I’m looking at the book “Teach Yourself Ruby in 21 days” from Sams
publishing. I was reading “day 19” in which the Mr. Slagell presents a
page of code that implements a very simplistic web server. Since I’ve
done a little socket programming, I was curious to see what would
happen if I played with the code. I entered the following program :
···
#----------
require ‘socket’
def main
listener = TCPServer.new(“localhost”, (ARGV[0] || 80).to_i)
loop do
puts "listening"
session = listener.accept
session.each do | line |
puts line
end
session.close
end
end
main
#----------
I ran this code on my machine (as a privileged user so I could listen
to port 80) and happily tried to point my web browser at it to see what
kind of stuff the browser would send to the script.
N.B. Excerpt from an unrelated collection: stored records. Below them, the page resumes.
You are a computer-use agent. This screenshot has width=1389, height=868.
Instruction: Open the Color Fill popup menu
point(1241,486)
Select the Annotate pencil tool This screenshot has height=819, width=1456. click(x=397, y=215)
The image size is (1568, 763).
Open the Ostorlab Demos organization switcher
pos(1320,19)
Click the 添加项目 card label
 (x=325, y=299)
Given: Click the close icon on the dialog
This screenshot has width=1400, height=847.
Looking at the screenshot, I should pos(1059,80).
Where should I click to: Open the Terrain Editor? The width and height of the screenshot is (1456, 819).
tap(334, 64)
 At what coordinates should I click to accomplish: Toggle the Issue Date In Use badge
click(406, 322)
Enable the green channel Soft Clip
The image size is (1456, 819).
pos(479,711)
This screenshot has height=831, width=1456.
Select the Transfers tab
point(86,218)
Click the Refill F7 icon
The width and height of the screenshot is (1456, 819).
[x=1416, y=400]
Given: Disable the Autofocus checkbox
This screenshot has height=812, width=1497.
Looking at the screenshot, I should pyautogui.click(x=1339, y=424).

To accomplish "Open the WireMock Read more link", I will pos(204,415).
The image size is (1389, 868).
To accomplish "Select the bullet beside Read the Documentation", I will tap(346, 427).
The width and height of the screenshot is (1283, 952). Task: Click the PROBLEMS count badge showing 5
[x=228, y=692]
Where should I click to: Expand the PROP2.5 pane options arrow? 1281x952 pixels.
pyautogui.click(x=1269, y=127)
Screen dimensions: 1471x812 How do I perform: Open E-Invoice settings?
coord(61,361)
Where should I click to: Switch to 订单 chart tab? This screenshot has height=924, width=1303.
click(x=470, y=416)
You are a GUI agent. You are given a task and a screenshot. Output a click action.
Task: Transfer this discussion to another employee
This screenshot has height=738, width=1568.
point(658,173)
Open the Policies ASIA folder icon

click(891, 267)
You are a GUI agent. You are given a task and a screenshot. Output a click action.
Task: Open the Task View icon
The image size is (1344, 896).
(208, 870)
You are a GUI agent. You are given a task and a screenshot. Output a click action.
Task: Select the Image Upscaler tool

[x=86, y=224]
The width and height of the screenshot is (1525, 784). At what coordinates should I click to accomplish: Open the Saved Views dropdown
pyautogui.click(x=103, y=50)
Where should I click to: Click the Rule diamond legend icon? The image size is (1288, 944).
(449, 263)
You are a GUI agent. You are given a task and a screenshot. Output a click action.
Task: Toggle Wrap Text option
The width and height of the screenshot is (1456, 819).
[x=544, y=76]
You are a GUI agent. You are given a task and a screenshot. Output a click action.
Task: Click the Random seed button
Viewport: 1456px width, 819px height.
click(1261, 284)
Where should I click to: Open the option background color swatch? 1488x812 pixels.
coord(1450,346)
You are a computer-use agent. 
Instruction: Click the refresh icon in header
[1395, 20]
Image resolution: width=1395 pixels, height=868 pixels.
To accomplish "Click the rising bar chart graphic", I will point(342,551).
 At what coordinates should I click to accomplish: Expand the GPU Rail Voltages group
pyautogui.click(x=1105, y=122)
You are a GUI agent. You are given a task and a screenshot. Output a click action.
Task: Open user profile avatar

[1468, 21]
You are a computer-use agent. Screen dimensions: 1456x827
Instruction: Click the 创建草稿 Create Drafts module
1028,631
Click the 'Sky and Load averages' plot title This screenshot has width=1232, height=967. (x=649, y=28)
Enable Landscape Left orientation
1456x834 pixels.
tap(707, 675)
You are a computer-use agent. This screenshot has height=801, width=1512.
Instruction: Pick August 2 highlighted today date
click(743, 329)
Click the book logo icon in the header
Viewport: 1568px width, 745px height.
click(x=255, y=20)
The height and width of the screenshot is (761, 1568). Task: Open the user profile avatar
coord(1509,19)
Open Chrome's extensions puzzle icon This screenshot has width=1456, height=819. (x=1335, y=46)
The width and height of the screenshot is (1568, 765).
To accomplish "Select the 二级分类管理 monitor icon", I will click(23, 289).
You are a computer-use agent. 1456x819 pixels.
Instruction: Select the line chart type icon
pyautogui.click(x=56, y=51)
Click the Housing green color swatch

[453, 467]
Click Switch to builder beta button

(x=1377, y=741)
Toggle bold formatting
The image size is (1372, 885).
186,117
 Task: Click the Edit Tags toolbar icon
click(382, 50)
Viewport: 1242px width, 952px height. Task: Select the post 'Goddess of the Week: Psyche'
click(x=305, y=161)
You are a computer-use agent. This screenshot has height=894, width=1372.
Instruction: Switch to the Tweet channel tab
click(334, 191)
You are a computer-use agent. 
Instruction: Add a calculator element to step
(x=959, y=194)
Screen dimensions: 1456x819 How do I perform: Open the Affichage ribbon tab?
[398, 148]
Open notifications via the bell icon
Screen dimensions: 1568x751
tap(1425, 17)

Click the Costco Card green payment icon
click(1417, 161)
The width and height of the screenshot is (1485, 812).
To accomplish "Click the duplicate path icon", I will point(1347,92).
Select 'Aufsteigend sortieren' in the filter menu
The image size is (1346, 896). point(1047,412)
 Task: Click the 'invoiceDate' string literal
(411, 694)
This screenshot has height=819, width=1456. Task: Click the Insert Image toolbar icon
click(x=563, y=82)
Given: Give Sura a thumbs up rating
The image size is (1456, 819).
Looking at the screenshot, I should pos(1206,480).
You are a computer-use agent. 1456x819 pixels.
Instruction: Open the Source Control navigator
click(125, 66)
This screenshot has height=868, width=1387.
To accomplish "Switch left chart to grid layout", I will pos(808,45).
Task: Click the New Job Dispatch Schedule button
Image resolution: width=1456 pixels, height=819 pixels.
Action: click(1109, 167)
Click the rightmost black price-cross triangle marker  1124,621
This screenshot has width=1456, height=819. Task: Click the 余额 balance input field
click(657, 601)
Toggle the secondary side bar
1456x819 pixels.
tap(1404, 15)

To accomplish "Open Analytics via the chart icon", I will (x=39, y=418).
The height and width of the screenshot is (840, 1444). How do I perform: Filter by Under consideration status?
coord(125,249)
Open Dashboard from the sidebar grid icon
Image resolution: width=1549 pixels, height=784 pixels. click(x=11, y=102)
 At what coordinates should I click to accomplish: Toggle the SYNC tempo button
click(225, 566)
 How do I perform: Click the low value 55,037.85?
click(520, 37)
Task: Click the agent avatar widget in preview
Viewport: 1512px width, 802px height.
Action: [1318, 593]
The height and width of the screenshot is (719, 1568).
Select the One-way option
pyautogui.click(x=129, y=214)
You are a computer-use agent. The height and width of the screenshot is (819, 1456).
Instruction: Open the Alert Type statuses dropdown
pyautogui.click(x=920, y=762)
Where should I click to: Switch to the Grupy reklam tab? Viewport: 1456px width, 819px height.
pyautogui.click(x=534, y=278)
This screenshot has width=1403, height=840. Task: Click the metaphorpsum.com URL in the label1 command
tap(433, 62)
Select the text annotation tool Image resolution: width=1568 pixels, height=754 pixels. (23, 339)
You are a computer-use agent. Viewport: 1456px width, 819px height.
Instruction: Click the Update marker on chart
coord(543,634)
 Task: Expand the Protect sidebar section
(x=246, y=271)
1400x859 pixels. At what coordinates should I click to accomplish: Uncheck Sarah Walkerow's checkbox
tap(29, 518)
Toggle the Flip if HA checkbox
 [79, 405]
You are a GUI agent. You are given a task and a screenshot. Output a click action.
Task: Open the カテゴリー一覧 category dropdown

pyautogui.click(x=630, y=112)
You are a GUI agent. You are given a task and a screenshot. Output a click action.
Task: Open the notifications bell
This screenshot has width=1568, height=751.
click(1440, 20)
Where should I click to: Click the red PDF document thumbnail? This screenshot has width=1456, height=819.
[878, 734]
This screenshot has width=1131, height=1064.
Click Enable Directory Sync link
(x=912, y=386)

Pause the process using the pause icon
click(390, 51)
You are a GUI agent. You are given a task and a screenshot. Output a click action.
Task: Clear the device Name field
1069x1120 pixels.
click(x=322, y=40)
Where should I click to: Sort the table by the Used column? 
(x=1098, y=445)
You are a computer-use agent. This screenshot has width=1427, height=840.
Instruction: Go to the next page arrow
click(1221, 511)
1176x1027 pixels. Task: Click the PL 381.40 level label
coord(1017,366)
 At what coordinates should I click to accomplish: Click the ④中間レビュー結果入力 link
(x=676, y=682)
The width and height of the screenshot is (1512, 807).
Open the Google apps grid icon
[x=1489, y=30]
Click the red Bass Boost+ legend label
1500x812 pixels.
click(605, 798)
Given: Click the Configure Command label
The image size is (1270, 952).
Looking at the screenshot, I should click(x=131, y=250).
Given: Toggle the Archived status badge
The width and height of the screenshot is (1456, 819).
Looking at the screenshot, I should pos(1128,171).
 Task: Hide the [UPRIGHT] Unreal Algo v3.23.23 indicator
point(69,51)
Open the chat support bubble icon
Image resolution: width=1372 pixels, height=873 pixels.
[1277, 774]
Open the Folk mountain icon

Unfortunately, my web browser gave me a “could not connect” error.
Hrmmmm…
After trying the “server” on several ports with no success, checking my
firewall settings etc… and generally poking around I finally had the
wherewithall to run the program and use the “netstat” command to see if
the port was actually being listened to.
I found the line… it looks like this:
tcp6 0 0 localhost.http .
LISTEN
The interesting part is that this is the ONLY port on my whole system
that is marked as using IPv6. Hmmm…
What I know about IPv6 could probably fill a couple of sentences. They
go something like this, “IPv6 is the proposed standard for future
Internet communications. Among a host of features interesting to
networking type, one of the things it does is expands the pool of
available addresses that are available to computers in the world”.
My question is, can someone tell me why my Ruby script is listening on
IPv6? Is it because of the way that Ruby was compiled (I built 1.8 from
sources and am using that)? Or, do I have to do something in
particular to tell the Ruby socket that I want it to use IPv4?
I would also welcome pointers to documentation for neophytes about Ruby
sockets… though you may want to send them to me off-line so the other
folks on the list don’t have to endure them again.